The incentive to provide a challenging environment, in which there is an opportunity to practise repetitively the missing components of gait, has underpinned another task-specific activity. This involves using a treadmill for gait training and also for improvements in aerobic function. A harness can be used for individuals with significant functional limitations, and this also offers the opportunity to grade the amount of body weight support provided. Therapists help to facilitate alternating stepping and weight-bearing, and as many as three therapists may be required to assist with the complete gait cycle.

Shepherd and Carr (1999) argued that there are three reasons why treadmill training can support gait re-education:

Recent work has also suggested that treadmill training may also have positive effects on upper limb function, cognitive function and social participation (Ploughman et al., 2008; Smith & Thompson, 2008). It is important to note that these findings are currently based on limited research work. The effects of treadmill training beyond walking may therefore be co-incidental.

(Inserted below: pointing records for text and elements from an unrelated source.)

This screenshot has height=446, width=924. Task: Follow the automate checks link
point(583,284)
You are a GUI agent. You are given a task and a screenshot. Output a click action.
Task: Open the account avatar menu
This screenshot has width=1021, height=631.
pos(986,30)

The original work on the effects of treadmill training involved animal studies (Barbeau et al., 1999). Animals with transected spinal cords were able to generate activity in lower limb muscles and produce a stepping motion. Research carried out on humans with incomplete spinal cord injury also showed it was possible to elicit similar activity when the individual was suspended in a harness and stepping was facilitated on a treadmill (Dobkin, 1999). This served to support the theory that humans may possess specific neural circuitry in the lumbar spinal cord that may have the ability for motor learning. The mechanism for motor learning appears as a consequence of repeated sensory inputs into lumbosacral motoneurones and interneurones, which leads to long-term potentiation. Repeated practice of the gait cycle, involving alternating loading and unloading of the lower-limbs and hip extension, seems to be the main sensory drive to promote the motor activity (Hesse, 1999).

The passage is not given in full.